Une étude démontre que l’inactivation spécifique du gène mTOR dans une région spécifique du cerveau (le striatum) induit une diminution des interactions sociales, une diminution de la locomotion spontanée et une altération des comportements répétitifs, mimant ainsi des symptômes des troubles du spectre autistique (TSA).

Les troubles du spectre autistique (TSA)  touchent 1 à 2% de la population et ont une composante génétique importante. Parmi les gènes candidats, plusieurs gènes impliqués dans la voie de signalisation de mTOR ont été identifiés. La voie mTOR joue un rôle très important dans des fonctions cellulaires aussi diverses que la croissance cellulaire, la synthèse des protéines, la dynamique du cytosquelette ou l’excitabilité des neurones. Comment et où dans le cerveau cette voie joue un rôle dans les TSA sont donc des questions fondamentales pour avancer dans la compréhension et le traitement de cette pathologie.

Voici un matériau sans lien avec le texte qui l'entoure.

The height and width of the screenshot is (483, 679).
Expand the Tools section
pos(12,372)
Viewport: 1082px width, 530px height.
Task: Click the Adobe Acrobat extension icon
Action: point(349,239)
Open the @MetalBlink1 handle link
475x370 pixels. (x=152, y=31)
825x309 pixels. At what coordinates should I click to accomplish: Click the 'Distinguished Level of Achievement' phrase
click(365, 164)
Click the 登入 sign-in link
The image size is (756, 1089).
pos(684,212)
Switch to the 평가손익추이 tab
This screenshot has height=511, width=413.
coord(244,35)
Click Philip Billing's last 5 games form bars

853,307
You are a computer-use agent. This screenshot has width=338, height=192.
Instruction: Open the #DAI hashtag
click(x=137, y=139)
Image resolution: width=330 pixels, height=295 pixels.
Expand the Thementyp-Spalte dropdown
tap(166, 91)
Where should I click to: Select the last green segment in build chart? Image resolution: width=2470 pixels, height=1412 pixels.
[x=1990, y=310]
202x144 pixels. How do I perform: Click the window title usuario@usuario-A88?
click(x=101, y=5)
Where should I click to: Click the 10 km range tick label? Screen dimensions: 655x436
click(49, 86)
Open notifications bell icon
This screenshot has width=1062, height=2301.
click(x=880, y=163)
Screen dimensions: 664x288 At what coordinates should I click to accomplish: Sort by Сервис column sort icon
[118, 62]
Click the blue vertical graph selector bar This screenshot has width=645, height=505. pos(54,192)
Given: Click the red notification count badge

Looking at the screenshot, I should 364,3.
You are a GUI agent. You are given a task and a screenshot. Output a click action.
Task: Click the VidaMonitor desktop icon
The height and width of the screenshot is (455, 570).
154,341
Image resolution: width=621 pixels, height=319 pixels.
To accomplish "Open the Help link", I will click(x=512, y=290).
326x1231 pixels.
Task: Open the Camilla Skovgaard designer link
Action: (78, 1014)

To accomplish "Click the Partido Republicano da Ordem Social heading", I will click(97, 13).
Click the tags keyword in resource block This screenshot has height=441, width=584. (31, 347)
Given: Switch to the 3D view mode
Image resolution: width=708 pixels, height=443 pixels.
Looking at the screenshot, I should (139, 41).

Une étude, publiée dans Biological Psychiatry par une équipe de l’ULB Neuroscience Institute supervisée par Alban de Kerchove d’Exaerde au Laboratoire de Neurophysiologie, a démontré à l’aide de souris transgéniques que l’inactivation spécifique du gène mTOR  dans une population neuronale du striatum (région du cerveau impliquée dans le contrôle moteur et le circuit de la récompense) a des effets remarquables sur leur comportements.

"On a pu remarquer une diminution des interactions sociales, une diminution de la locomotion spontanée et une altération des comportements répétitifs chez ces souris, mimant ainsi des symptômes des TSA", souligne Alban de Kerchove d’Exaerde.

Les chercheurs ont également montré que la perte de mTOR dans les neurones ciblés induisait des modifications de leurs  propriétés électriques par le biais d’un canal ionique spécifique (Kv1.1) et que cette anomalie pouvait être résolue en bloquant ce canal. Ils ont aussi observé par microscopie  que la perte de mTOR modifiait la structure des neurones en diminuant leurs arborescences suite à une altération du recyclage des membranes cellulaires et qu’on pouvait restaurer une arborisation normale en bloquant une protéine spécifique appelée RhoA.

Ces découvertes pourraient mener au développement de nouveaux traitements, plus ciblés, non seulement des troubles du spectre autistique, mais également d’autres maladies psychiatriques comme la schizophrénie ou des maladies neurodégénératives comme le Parkinson.